The problem with perched water is that it begins to kill roots VERY quickly - within hours. It's not unusual for these water retentive soils to support 4 inches of perched water or more. Soils made with heavy black potting soil or topsoil, sand, peat-based container soils, compost, coir, or any combination of the aforementioned are going to support a LOT of perched water, making it very difficult for most growers to keep plants healthy, let alone coaxing them to grow at anywhere near their genetic potential. IOW - they make your job MUCH harder than it has to be.

Drainage layers do not promote drainage. Adding a drainage layer of coarse material to the pot bottom simply causes water to perch higher in the container. For example - a soil that supports 3" of perched water on top of 2" of "drainage" material simply raises the level of perched water in the container. If your container is 5" deep, the entire soil mass would remain saturated after watering thoroughly. Since the volume of air in the soil is equal in importance to the volume of water, it's very easy to see this type of scenario does not favor the plant.

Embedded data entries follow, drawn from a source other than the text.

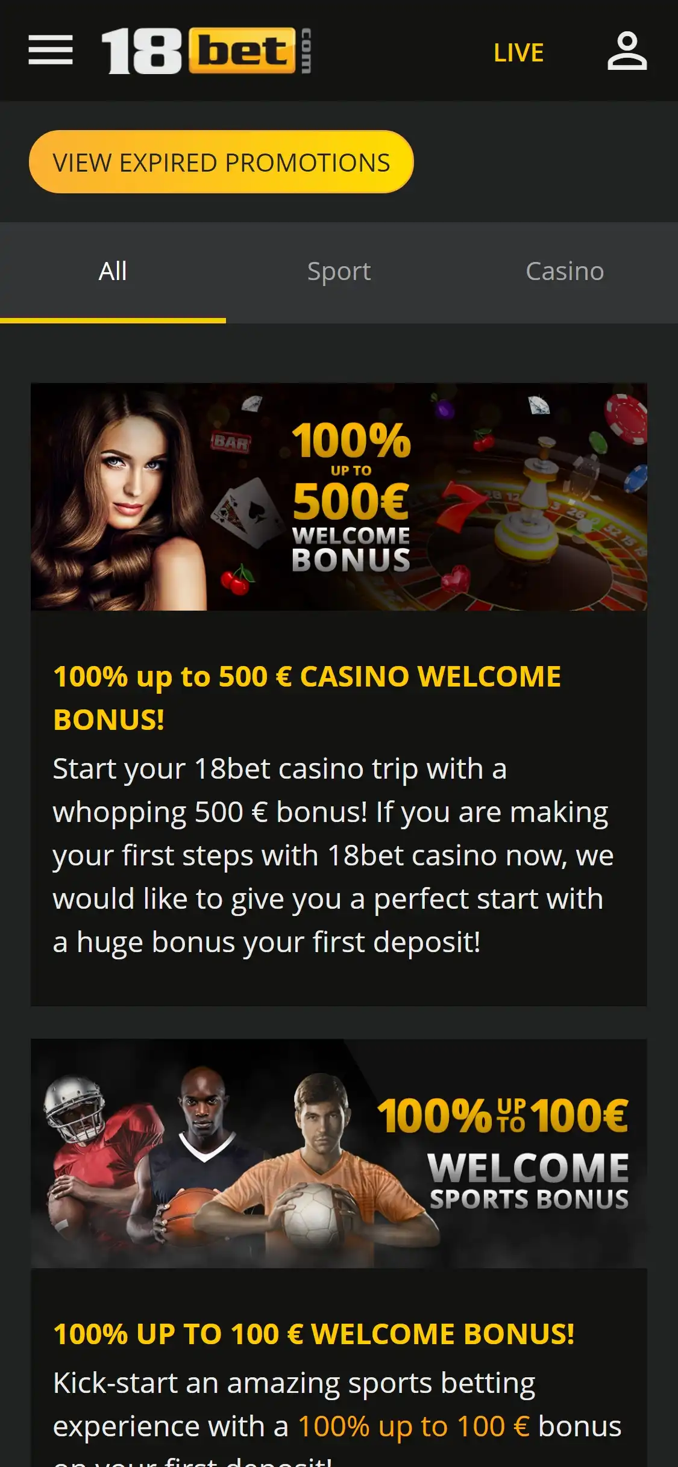Click the casino bonus description paragraph
Image resolution: width=678 pixels, height=1467 pixels.
click(x=333, y=855)
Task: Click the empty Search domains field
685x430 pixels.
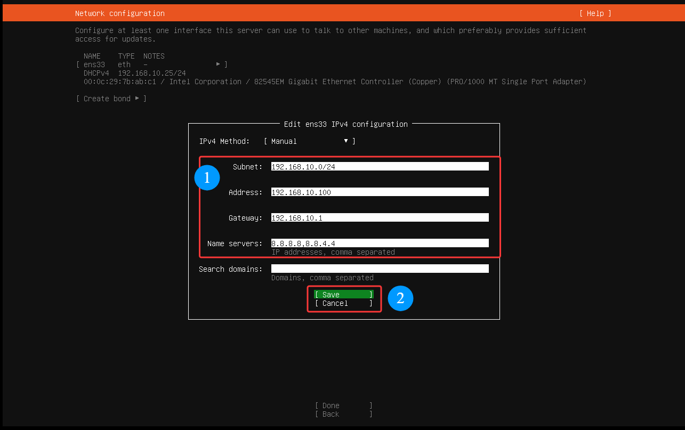Action: [x=380, y=269]
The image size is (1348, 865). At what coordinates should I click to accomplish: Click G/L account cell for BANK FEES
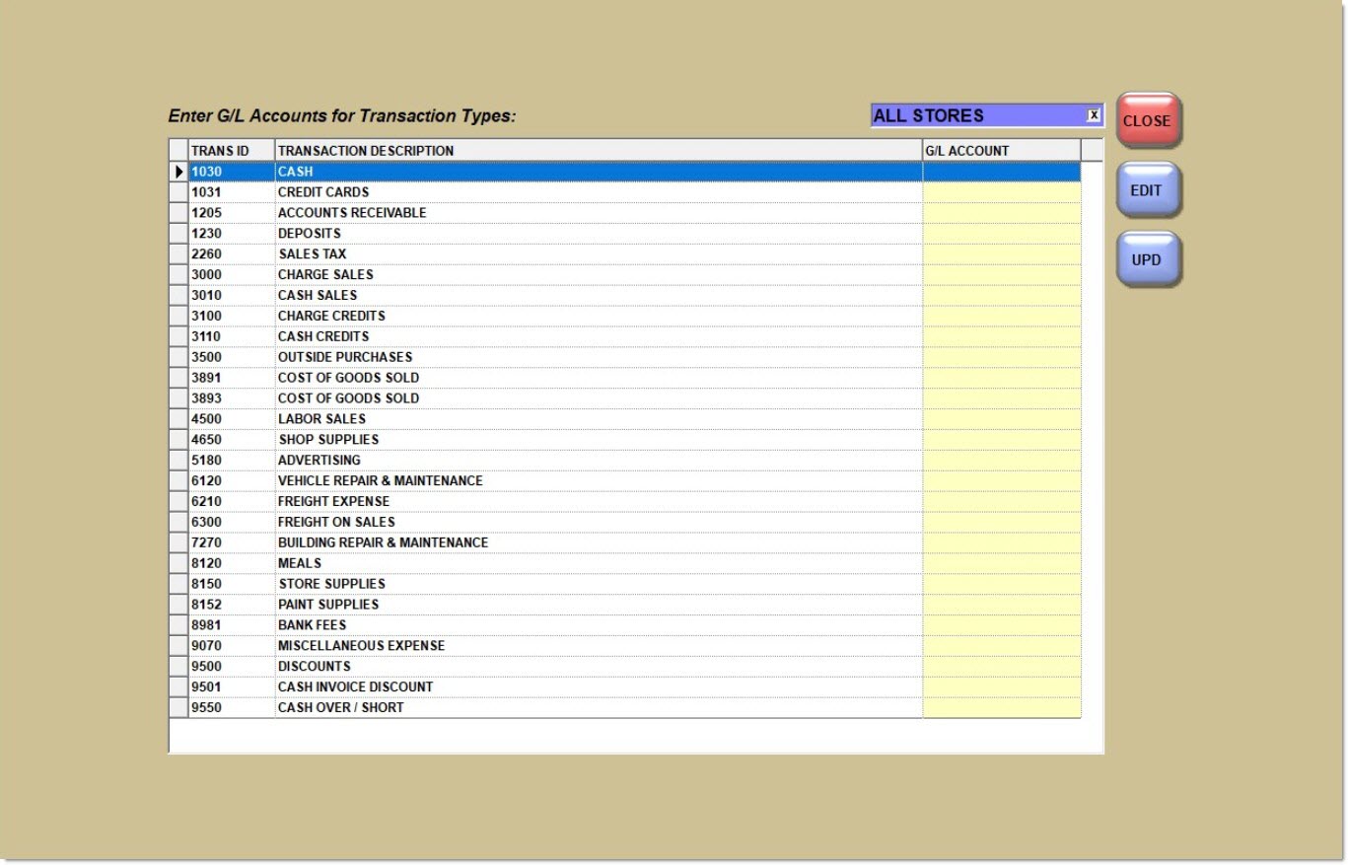coord(1001,625)
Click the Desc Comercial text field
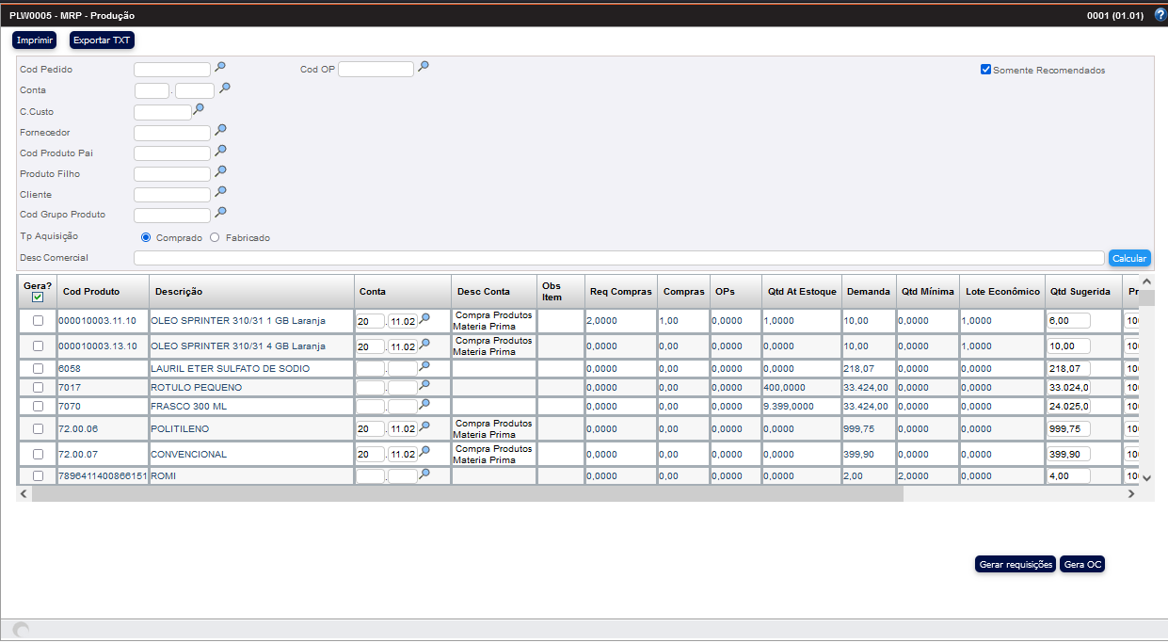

What DOES favor the plant is a soil that drains very well & supports very little or no perched water at the bottom of the container. Roots LOVE air in the root zone, lots of it, and hate excess water. Since water retention and the ht of the perched water table is DIRECTLY related to particle size, the path to making it much easier to keep plants healthy and allowing a much wider margin for grower error lies in using larger particles as the primary fraction of the soil. I can't emphasize enough how much easier and more productive these types of soils are to grow in.

Soil choice is probably the most important consideration when putting together or repotting a planting. The soil is the foundation of every conventional container planting, and we all know how difficult it is to build anything lasting on a poor foundation. Even the newest newbie can pot a plant in a quality soil and get it to grow very well - every time - if they follow some very simple guidelines based on a good soil, good light, and a good nutritional supplementation program. A good soil also takes most of the guesswork out of when to water, which all but eliminates the number one killer of houseplants - over-watering.

The plant in the OP is/was suffering from ammonia toxicity (which was probably its undoing) and probably plasmolysis, which is a technical term for fertilizer burn due to the high level of solutes (dissolved solids) in the urine. Fertilizer burn occurs not only from over-fertilizing, but from a high level of anything dissolved in the soil solution - sugar can cause it as easily as fertilizer or table salt. Cat urine is also very basic (opposite of acidic) and can cause severe nutritional disorders and other problems if not corrected immediately.